Никита Сергеевич Хрущев, непредсказуемый и неуправляемый, хитрец, каких мало, был открытым и эмоциональным человеком. Он видел, в какой беде страна. В узком кругу честно говорил:
— Я был рабочим, социализма не было, а картошка была. Сейчас социализм построили, а картошки нет.
Хрущев приказал, чтобы в столовых хлеб давали бесплатно. Он хотел вытащить страну из беды, но уповал на какие-то утопические идеи, надеялся решить проблемы одним махом. В этом очень был похож на Бориса Ельцина.
Конечно, Никита Сергеевич слишком давно состоял в высшем эшелоне власти и отдалился от реальной жизни. Он, собственно, и денег давно в руках не держал. Когда он пригласил югославского лидера Иосипа Броз Тито в Москву, то во время переговоров предложил прогуляться по городу. Начальник 9-го управления КГБ генерал Захаров приказал перекрыть движение автотранспорта на улице Горького и расставил своих людей. Во время прогулки высокие гости зашли в кафе-мороженое. Угостились, и Хрущев обратился к начальнику охраны:
— Захаров, у тебя есть деньги? Расплатись, пожалуйста, а то у меня денег нет.
Тем не менее Никита Сергеевич представлял себе, как скудно живут люди, которые сами за себя расплачиваются.
— Я был лучше обеспечен в дореволюционное время, работая простым слесарем, — вспоминал Никита Сергеевич, — зарабатывал сорок пять рублей при ценах на черный хлеб в две копейки, на белый — четыре копейки, фунт сала — двадцать две копейки, яйцо стоило копейку, ботинки, самые лучшие «Скороходовские», — до семи рублей. Чего уж тут сравнивать? Когда я вел партработу в Москве, то и половины того не имел, хотя занимал довольно высокое место в общественно-политической сфере. Другие люди были обеспечены еще хуже, чем я. Но мы смотрели в будущее, и наша фантазия в этом отношении не имела границ, она вдохновляла нас, звала вперед, на борьбу за переустройство жизни…
Когда речь шла о практических делах, он не витал в эмпиреях. Говорил с горечью:
— Ведь люди живут в подвалах, а некоторые даже и без подвалов, неизвестно, где они ютятся, а мы уже говорим о том, что надо строить, учитывая будущее коммунистическое общество. Черт его знает, как мы тогда будем строить, я сейчас еще не знаю.
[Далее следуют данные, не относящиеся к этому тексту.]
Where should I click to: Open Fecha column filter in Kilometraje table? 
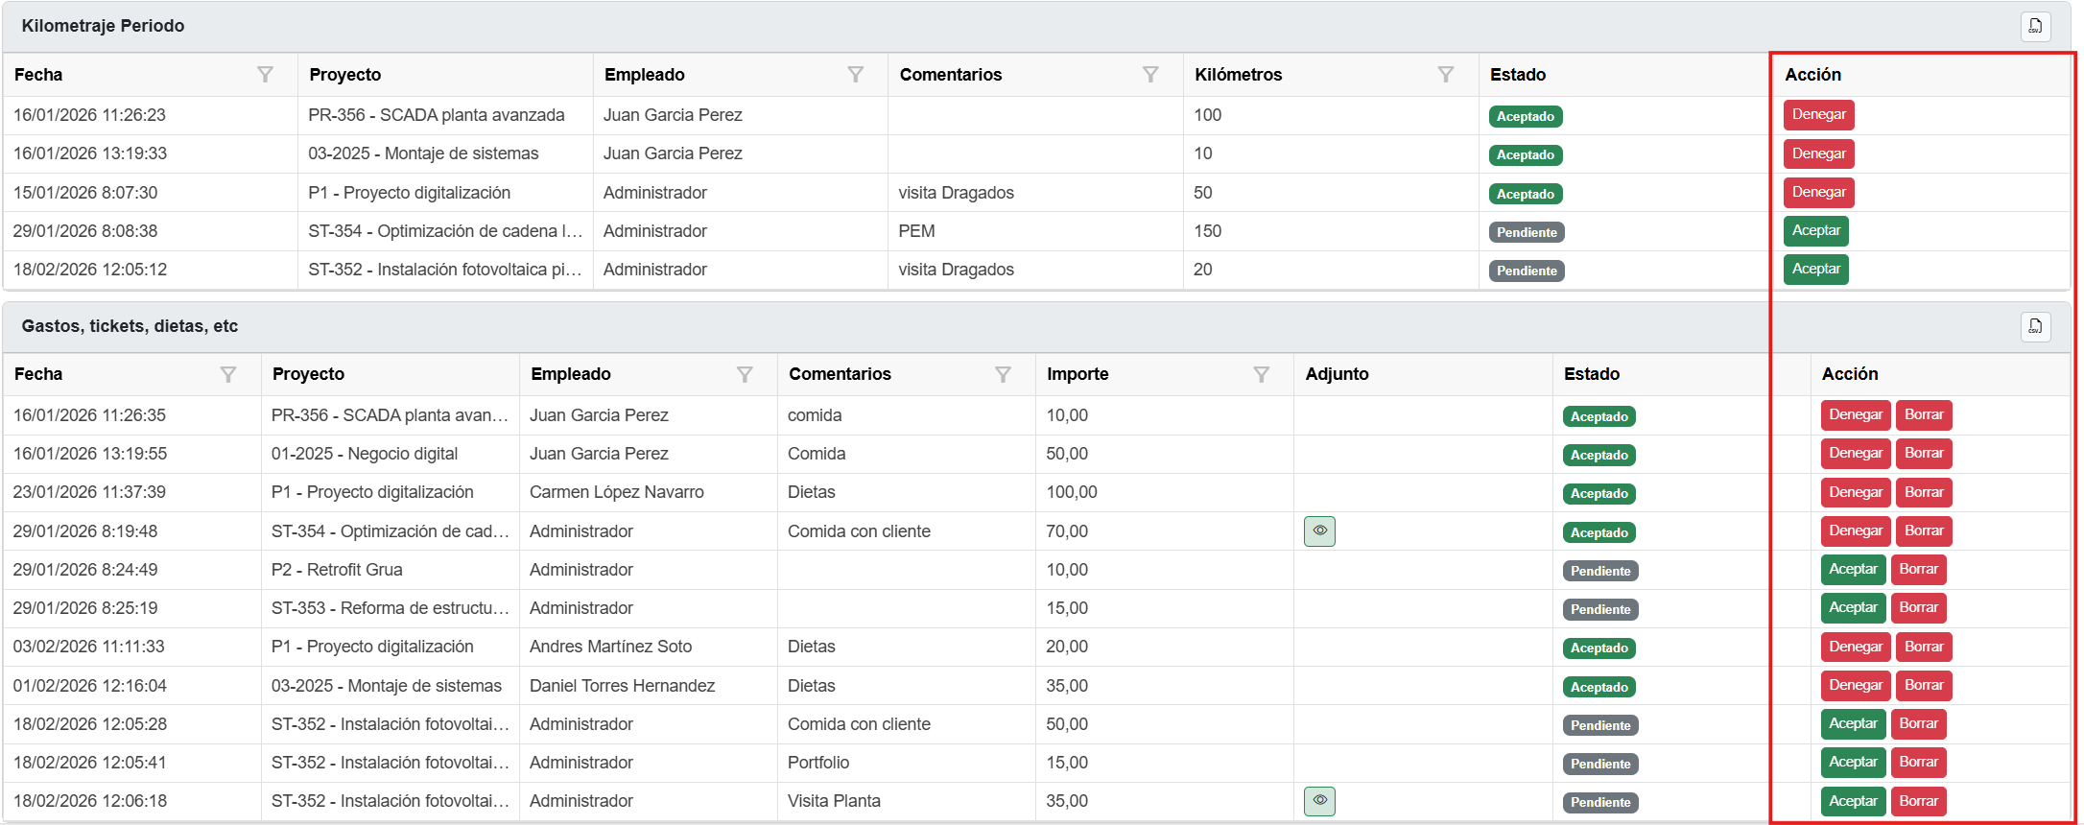coord(266,75)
Но веру в возможность переустройства жизни на более справедливых началах он сохранил и в конце жизни, когда рядом с ним остались только прожженные циники.
Невестка Микояна, Нами Микоян, вспоминает, как к Анастасу Ивановичу приезжал его свояк — академик Арзуманян. Экономист Анушаван Агафонович Арзуманян стал первым директором Института мировой экономики и международных отношений, созданного в пятьдесят шестом году. Нами спросила академика, действительно ли к восьмидесятому году будет построен коммунизм?